The Roots of Betrayal
Page 27
Carew shook his head. “You’re aboard my ship, Mr. Clarenceux. No religion. Otherwise you’ll be the one doing the swimming.”
“One day I will talk to you about God. One day when we are not on a ship.”
“You’ll be wasting your time. All that stuff about saints, holy bones and holy water, spirits and souls—you know it’s all just ghost droppings.”
“What?”
“Ghost droppings. The excrement of phantasms.”
Clarenceux was sickened by the blasphemy. He looked down the water toward the keep of Calshot Fort, four miles further on.
“Look,” Carew told him. “I have sailed further than most people, further than God too it would appear, because I have been to places in Africa where the people have not heard of God. They have their own gods. And you will tell me that their gods are not real—and they would say the same about yours. In the end, all we can do is make up our own minds. I see no sign of God, I hear no word of God, I feel no hand of God—not your god nor any others. I do not smell the odor of divine sanctity, and if I did I would not trust it.”
“Just because you do not see something does not mean it isn’t there.”
Carew untied a sheet and hauled it in tighter. “And what, exactly, is that supposed to mean?”
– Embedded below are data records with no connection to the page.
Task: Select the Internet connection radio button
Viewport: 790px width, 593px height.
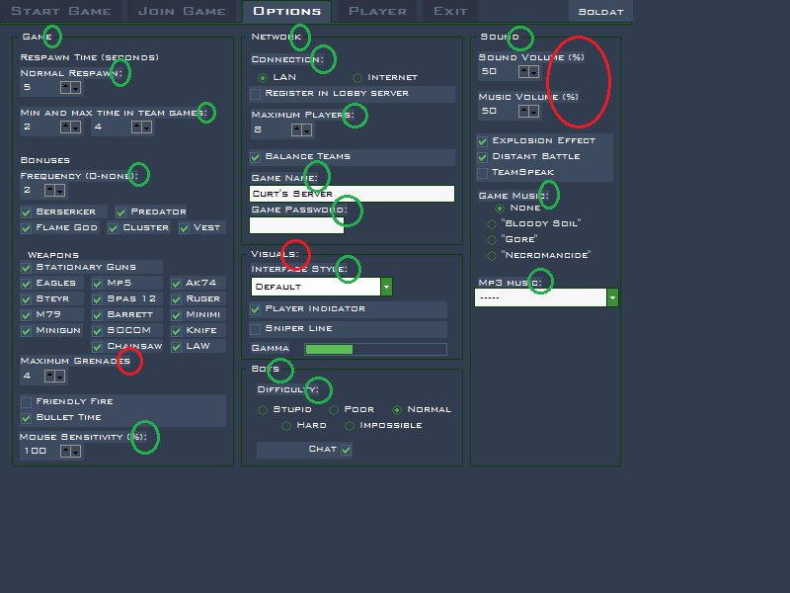Action: [357, 77]
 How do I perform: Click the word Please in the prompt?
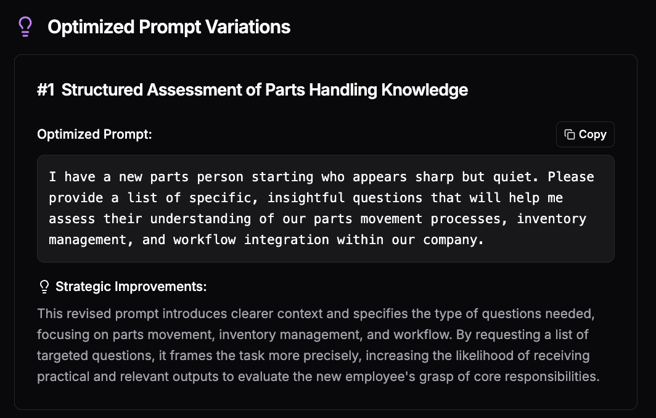pyautogui.click(x=571, y=176)
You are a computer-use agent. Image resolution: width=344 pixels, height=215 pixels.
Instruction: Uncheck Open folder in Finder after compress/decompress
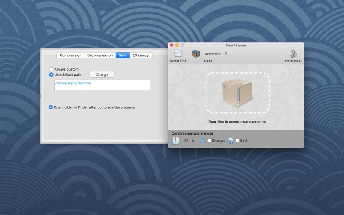[51, 108]
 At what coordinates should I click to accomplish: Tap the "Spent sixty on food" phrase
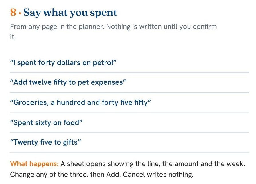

Clarenceux looked across the water, wondering whether some divine vision would appear to help him make this God-denying man understand. None appeared. “The other morning I was looking out from my window and could not see my wife but I knew she was there, over the hills to the south. God is like that. Or like a night that the waking man does not see. God brings blessings and we do not see them but that does not mean they do not happen. It is like the sightedness of a blind man—”
“Let us ask God to steer this boat. We will end up where the current takes us, not at Calshot.”
“The sightedness of a blind man,” repeated Clarenceux. “Imagine you are in a room in a house, looking at something, like a plate or a book. As the light fades in the evening you see less and less—until you can see nothing at all. Then what do you see?”
Carew did not even look at him.
“What do you see?” insisted Clarenceux. “You see nothing. It is not that there is nothing there. Our inability to see God is like that darkness.” Carew stood up, adjusting the sheet he had just fastened. “You are not listening to me,” Clarenceux sighed.
Carew tied a knot. “Ghost droppings. You’ve got more important things to be worrying about.”
“What could possibly be more important than a man’s salvation?”
“His survival.”
Clarenceux looked away.
The wind caught the sail at the wrong angle and it started flapping. Carew made a small adjustment to calm it. “I don’t think you’ve properly thought this through,” he said. “You are going to go in there empty-handed. You have nothing to offer Parkinson, except your head.”
“You’re not accompanying me?”
“No. I pick my fights carefully.”
Clarenceux felt the breeze chill on his face. “It is something I have to do. Regardless of the danger.”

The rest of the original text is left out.